Congressional Affordability Fix Must Hold Hospitals Accountable

hospital affordability issues and or crises

(Andrii Yalanskyi/Dreamstime.com)

Sally Pipes By Tuesday, 24 March 2026 05:11 PM EDT Current | Bio | Archive

The nation's top hospital lobbyist testified before the House last week for the third in a series of hearings on healthcare affordability.

According to a recent poll from KFF (f/k/a Kaiser Family Foundation), a little less than half of Americans say they have trouble affording healthcare.

Over one-third have skipped or delayed needed treatment in the past year because of cost concerns.

The lobbyist attempted to downplay hospitals' role in driving health costs upward.

The facts tell a different story.

Hospitals account for nearly one-third of all healthcare spending — more than any other sector. They were responsible for 40% of the growth in health expenditures between 2022 and 2024.

In other words, the healthcare affordability crisis is, to a significant extent, a hospital affordability crisis.

Prices make that clear.

According to an analysis by economist Mark Perry, the price of hospital services has surged by 256% since 2000. Average hourly wages during that period increased by less than half as much — 118.5%.

Hospitals haven't achieved that pricing power by accident. Public policy has helped them do it.

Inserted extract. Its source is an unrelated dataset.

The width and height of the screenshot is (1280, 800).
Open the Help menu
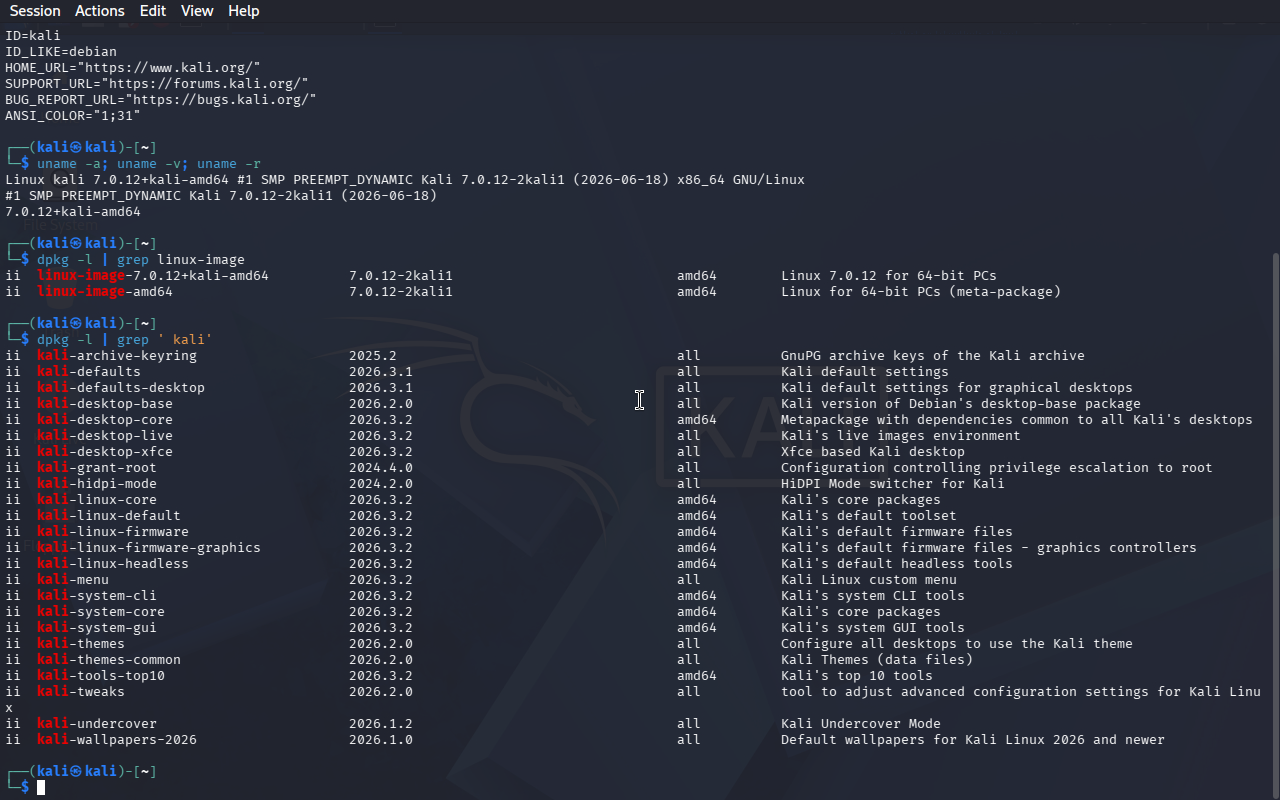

Consider the 340B Drug Pricing Program. Congress established it in 1992 to help safety-net hospitals better care for low-income and uninsured patients.

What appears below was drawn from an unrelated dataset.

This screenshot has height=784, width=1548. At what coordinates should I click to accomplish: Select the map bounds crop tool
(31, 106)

In 2010, participating hospitals spent $6.6 billion on drugs through the program. By 2024, that figure had skyrocketed to a whopping $81 billion.

The program requires drug makers to sell medicines at significant discounts to participating hospitals. The facilities then sell those drugs to patients and payers at significant mark-ups, with the idea that they'll reinvest their profits in charity care.

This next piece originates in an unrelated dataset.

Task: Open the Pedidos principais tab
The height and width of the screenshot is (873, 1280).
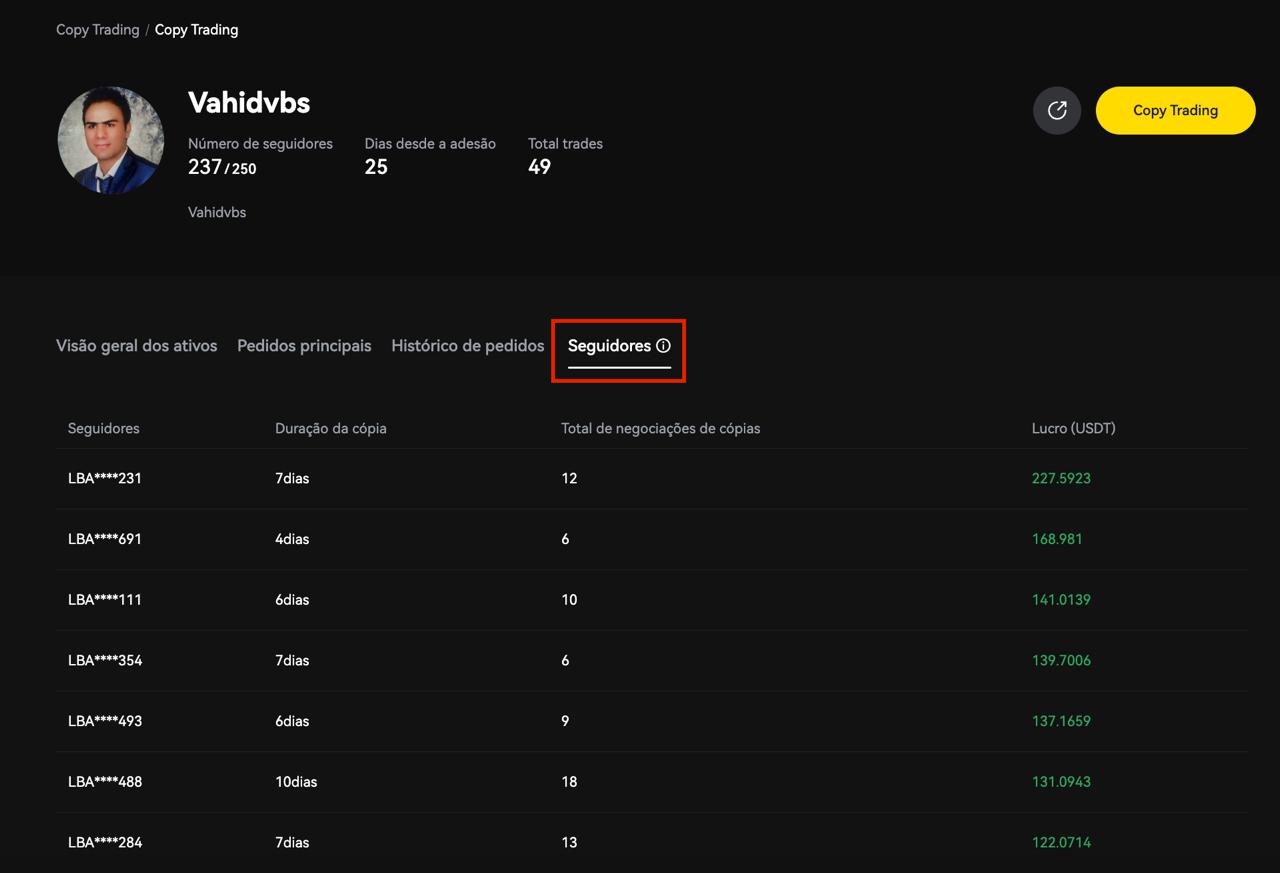Action: coord(304,346)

Too often, that's not what happens. The majority of hospitals enrolled in 340B are not located in medically underserved areas.

And rather than pass their savings on to patients, many 340B hospitals charge insurers full price and keep the spread. By one estimate, 65% provide lower-than-average levels of charity care.

The program has become a profit center for hospitals — not a safety net.

Many hospitals use those profits to buy up competing private physician practices and outpatient clinics.

Those acquisitions reduce competition and limit where patients can seek care.

Lawmakers ought to consider requiring hospitals to use 340B revenue to expand access to care for low-income and uninsured patients — not to bankroll consolidation.

That consolidation is already shaping the healthcare landscape. Roughly half of the nation's doctors work for a hospital system today, up from less than 30% in 2012.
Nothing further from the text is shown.